● MATERIAL FOR THIS TASK
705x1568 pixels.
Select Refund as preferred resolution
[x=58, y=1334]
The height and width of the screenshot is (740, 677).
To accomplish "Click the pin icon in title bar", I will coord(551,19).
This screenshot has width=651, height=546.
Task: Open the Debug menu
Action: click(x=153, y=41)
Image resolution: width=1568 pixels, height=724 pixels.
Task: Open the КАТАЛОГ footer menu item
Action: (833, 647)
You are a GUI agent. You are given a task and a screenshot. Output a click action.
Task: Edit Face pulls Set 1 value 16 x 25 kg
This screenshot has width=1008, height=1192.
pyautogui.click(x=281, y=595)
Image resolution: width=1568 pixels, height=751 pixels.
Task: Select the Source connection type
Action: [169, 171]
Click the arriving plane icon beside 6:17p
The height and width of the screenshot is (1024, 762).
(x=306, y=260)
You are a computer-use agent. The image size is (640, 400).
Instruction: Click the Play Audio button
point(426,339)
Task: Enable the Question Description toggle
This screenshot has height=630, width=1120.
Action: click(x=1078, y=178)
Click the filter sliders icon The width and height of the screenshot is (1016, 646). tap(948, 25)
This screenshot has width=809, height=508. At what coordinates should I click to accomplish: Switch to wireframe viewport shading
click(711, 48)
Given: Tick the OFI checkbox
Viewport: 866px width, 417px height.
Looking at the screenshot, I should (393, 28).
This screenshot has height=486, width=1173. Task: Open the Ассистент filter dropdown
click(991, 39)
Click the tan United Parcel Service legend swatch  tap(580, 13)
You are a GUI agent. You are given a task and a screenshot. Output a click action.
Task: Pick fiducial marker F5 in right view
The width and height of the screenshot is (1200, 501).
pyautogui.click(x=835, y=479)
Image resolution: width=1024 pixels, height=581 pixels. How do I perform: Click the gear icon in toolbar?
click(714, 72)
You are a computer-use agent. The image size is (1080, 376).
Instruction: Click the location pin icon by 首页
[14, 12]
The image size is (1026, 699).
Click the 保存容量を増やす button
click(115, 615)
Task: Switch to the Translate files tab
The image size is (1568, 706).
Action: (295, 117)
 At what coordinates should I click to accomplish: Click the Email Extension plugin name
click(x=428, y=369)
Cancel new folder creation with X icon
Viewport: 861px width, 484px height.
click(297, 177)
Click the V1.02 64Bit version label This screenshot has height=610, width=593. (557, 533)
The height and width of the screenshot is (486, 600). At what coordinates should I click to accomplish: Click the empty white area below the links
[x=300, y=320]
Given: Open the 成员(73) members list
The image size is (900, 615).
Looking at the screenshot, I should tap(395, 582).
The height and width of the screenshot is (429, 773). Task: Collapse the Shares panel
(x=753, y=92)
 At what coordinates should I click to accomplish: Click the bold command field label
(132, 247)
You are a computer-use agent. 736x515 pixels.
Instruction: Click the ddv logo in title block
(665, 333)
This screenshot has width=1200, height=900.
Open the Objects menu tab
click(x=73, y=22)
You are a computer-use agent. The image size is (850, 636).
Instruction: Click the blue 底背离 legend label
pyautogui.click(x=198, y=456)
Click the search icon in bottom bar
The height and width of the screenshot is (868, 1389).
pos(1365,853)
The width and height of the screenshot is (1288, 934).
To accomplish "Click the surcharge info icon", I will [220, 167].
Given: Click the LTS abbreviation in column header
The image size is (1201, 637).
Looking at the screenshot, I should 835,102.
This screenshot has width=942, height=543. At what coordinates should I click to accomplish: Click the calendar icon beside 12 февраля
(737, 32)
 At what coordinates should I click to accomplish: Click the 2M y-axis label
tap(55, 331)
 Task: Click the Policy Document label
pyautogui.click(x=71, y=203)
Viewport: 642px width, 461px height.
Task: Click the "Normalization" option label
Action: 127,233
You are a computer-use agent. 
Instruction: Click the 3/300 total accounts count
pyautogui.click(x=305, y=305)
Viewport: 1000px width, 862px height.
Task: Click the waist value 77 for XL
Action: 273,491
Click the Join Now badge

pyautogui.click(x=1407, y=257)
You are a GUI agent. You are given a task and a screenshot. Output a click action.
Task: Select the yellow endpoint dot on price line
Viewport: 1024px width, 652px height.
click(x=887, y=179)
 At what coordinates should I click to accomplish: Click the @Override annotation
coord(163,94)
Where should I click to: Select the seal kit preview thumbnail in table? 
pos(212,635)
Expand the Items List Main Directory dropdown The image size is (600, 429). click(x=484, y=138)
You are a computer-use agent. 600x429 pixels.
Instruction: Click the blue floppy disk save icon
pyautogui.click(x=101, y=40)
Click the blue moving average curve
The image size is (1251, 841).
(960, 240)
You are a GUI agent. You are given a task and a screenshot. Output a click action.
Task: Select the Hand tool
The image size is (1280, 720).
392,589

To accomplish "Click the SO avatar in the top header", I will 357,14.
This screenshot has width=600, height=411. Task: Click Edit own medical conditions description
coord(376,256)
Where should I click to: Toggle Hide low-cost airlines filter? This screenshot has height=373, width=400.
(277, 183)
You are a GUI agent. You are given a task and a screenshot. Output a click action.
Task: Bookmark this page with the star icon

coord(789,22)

● WHAT NEEDS TO BE DONE
Using the listing above, return all lines where the word "header" occurs.

● COMPLETED EXERCISE
Given: Click the LTS abbreviation in column header
To accomplish "Click the SO avatar in the top header", I will 357,14.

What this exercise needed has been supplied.